Funakoshi Kunio, Inada Takaaki, Kawabata Hiroshi, Tomita Takashi
National Institute of Advanced Industrial Science and Technology, 1-2-1 Namiki, Tsukuba, Ibaraki 305-8564, Japan.
Biomacromolecules. 2008 Nov;9(11):3150-6. doi: 10.1021/bm800739s. Epub 2008 Oct 11.
Activity of antifreeze proteins (AFPs) and antifreeze glycoproteins (AFGPs) is often determined by thermal hysteresis, which is the difference between the melting temperature and the nonequilibrium freezing temperature of ice in AF(G)P solutions. In this study, we confirmed that thermal hysteresis of AFP type I is significantly enhanced by a cooperative function of ammonium polyacrylate (NH4PA). Thermal hysteresis of mixtures of AFP type I and NH4PA was much larger than the sum of each thermal hysteresis of AFP type I and NH4PA alone. In mixed solutions of AFP type I and NH4PA in the thermal hysteresis region, hexagonal pyramidal-shaped pits densely formed on ice surfaces close to the basal planes. The experimental results suggest that the cooperative function of NH4PA with AFP type I was caused either by the increase in adsorption sites of AFP type I on ice or by the adsorption of AFP type I aggregates on ice.
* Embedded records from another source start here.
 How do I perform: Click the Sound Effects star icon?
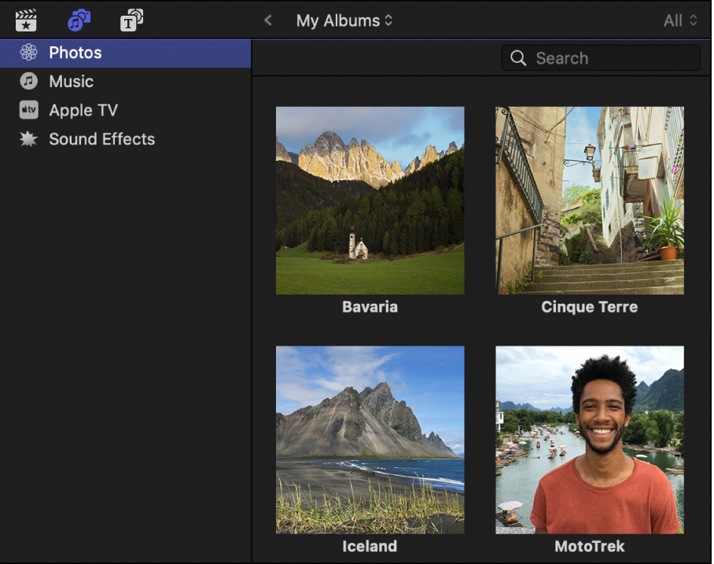[28, 139]
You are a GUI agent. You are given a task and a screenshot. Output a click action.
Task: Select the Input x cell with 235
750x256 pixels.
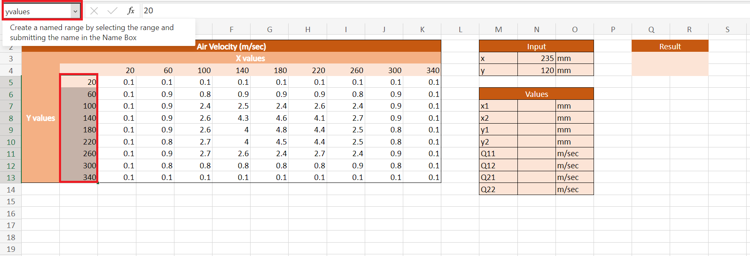(536, 58)
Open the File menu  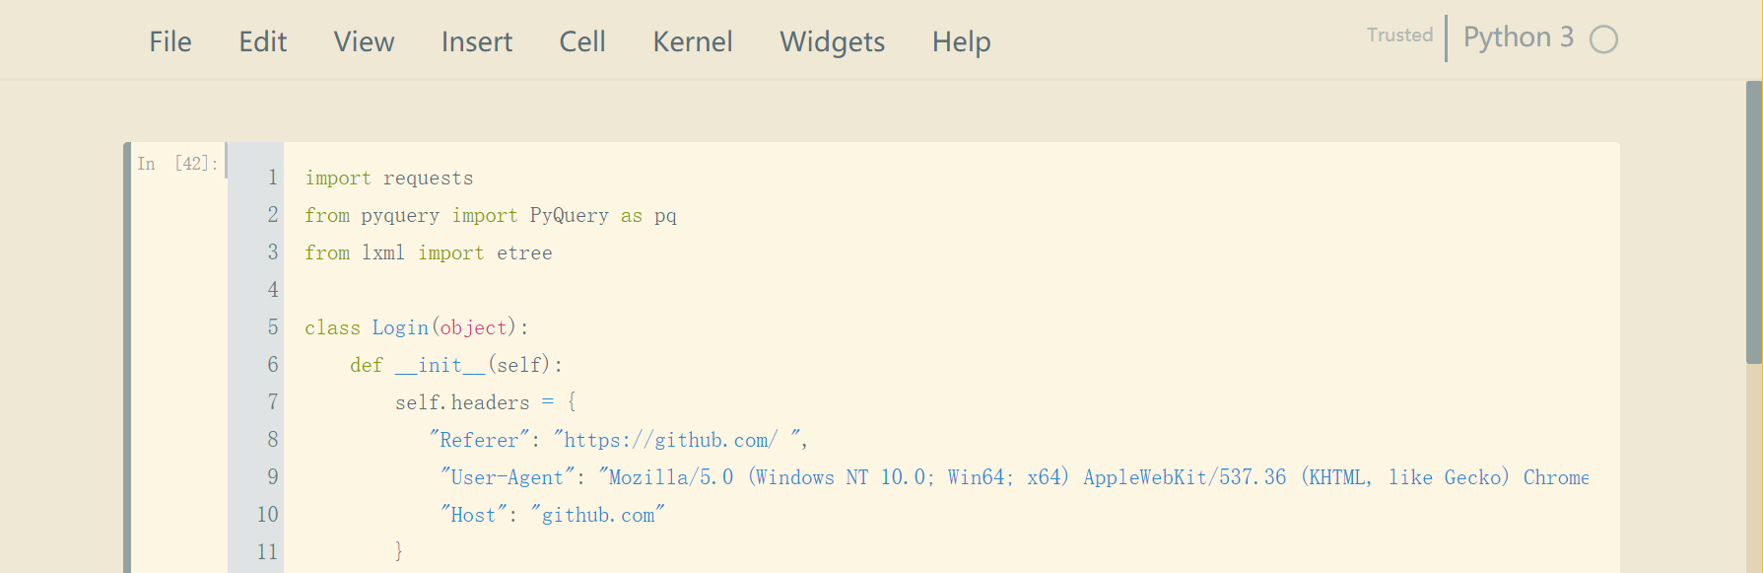[170, 41]
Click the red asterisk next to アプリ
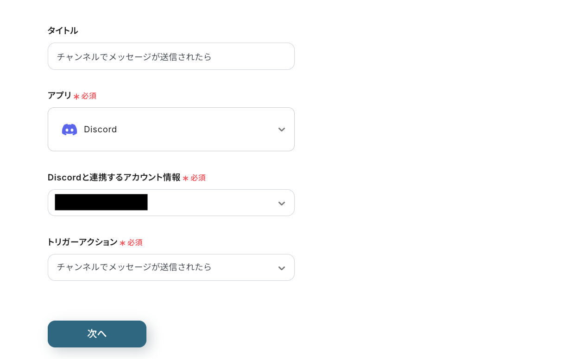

抗冻蛋白(AFPs)和抗冻糖蛋白(AFGPs)的活性通常由热滞来确定,热滞是指AF(G)P溶液中冰的熔点温度与非平衡冻结温度之间的差值。在本研究中,我们证实了聚丙烯酸铵(NH4PA)的协同作用显著增强了I型抗冻蛋白的热滞。I型抗冻蛋白与NH4PA混合物的热滞远大于I型抗冻蛋白和NH4PA各自热滞的总和。在热滞区域的I型抗冻蛋白和NH4PA混合溶液中,靠近基面的冰表面密集形成六角锥形凹坑。实验结果表明,NH4PA与I型抗冻蛋白的协同作用是由I型抗冻蛋白在冰上吸附位点的增加或I型抗冻蛋白聚集体在冰上的吸附引起的。